I could not help being reminded by that months earlier she had called sobbing and when I picked up the phone, she simply said:
Tell me that you love me. I did. Repeatedly. Apparently her adoptive mother in the heat of an argument had told her that she did not love her.
But within days, her other mother apologized and they were back on track. That was the clearest example of how vastly different my relationship with Jane was. Jane could walk away from me at any moment, for any reason. And I'd better watch it because it could happen again. Her other mother could be forgiven; I might not be. Jane's reasoning must have gone like this: Lorraine walked away from me, she gave me up. I'll show her I can do the same.

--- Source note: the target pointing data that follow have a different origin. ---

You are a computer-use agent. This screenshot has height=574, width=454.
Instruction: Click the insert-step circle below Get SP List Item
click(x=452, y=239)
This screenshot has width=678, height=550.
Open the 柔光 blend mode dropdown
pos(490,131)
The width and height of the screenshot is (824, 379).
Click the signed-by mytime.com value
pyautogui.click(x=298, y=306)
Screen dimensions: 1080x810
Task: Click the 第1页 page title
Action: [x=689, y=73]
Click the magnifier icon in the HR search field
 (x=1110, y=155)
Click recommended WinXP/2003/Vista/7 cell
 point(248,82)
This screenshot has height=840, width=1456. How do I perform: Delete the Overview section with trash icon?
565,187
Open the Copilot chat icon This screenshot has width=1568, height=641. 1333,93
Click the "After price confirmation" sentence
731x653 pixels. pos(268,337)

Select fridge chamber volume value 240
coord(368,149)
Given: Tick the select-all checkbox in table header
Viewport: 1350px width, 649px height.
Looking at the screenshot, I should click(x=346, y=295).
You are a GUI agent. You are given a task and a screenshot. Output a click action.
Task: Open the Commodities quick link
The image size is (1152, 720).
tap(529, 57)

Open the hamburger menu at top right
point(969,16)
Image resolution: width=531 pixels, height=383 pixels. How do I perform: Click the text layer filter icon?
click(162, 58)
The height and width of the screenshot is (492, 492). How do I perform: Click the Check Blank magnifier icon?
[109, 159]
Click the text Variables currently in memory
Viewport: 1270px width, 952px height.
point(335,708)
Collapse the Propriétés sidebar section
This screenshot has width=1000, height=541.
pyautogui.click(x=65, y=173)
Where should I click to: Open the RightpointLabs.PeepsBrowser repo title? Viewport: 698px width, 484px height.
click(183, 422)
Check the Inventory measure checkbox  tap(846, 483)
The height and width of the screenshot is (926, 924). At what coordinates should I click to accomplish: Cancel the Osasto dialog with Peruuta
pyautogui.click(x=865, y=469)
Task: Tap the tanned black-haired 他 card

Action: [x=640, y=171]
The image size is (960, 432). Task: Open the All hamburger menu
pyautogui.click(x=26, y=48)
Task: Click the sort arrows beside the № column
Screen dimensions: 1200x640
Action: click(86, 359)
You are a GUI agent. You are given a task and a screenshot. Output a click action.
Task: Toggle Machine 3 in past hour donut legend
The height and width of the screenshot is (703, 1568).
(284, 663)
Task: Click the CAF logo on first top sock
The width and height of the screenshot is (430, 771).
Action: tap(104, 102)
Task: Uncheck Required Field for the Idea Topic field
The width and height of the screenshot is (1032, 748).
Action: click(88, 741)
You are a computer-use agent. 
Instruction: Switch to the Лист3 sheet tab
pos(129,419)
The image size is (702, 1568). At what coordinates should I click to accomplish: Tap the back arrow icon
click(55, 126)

So months again, with no contact. And then one day she called mid-morning, I answered, and we both said in tandem:
How are you? And we picked up where we had been months before. I knew better than to berate her, or even ask her why. This time we seemed closer than ever, and all I said, after several normal, every-day kinds of conversations, that if she wanted me to be close and trust her, she should not ever simply walk away from me again. Right, she said, right.
So, what did I learn? That pull backs happen when you least expect it. They might even be considered the norm in a post-reunion between adoptee and first mother. That a birth/first mother's relationship with her reunited child is not ever going to be the same as the one with children who have not been relinquished. That no matter how much some of their actions hurt us, we have to be the adult, the mother, and realize that the adopted person is going through as much emotional turmoil and pain as we are, only that it is different from ours.
Some have posited that the adoptee's pain is always greater than the first mother's. I don't buy that. Because in thinking through one's relationship with one's parents, the child always has the upper hand emotionally. As much as I loved my mother, I was the one who moved away--far away--and didn't really miss not living closer. As much as I loved my mother, and we had a powerful and strong bond, I was the one who could hurt her more than she could ever have hurt me. As a male friend once said to me after he had a son: Your kids have you by the balls. Graphic, but he made the point.
From what I could discern during the Heart to Heart weekend, birth mothers who have ongoing relationships with other children were less bothered by the pullback of their only child, the relinquished child. Linda and I are in that group,and fellow blogger Jane has other daughters, and now grandchildren who live nearby and take up her time and energy. That the women who have other children are less stricken by an adoptee's rejection after reunion is simply an observation, not claiming to be scientific, but it makes sense to me.
We first mothers are called upon to be patient, and loving and understanding of the adoptee's need to control the relationship, to keep us secret and separate perhaps even from the adoptive parents' awareness. Though we have heard from many adoptees who have been rejected by the first mother, or who are too critical (see comments), I hope adoptees can find it in their hearts to understand how much power they have to hurt those of us who so desperately want a relationship when they reject us.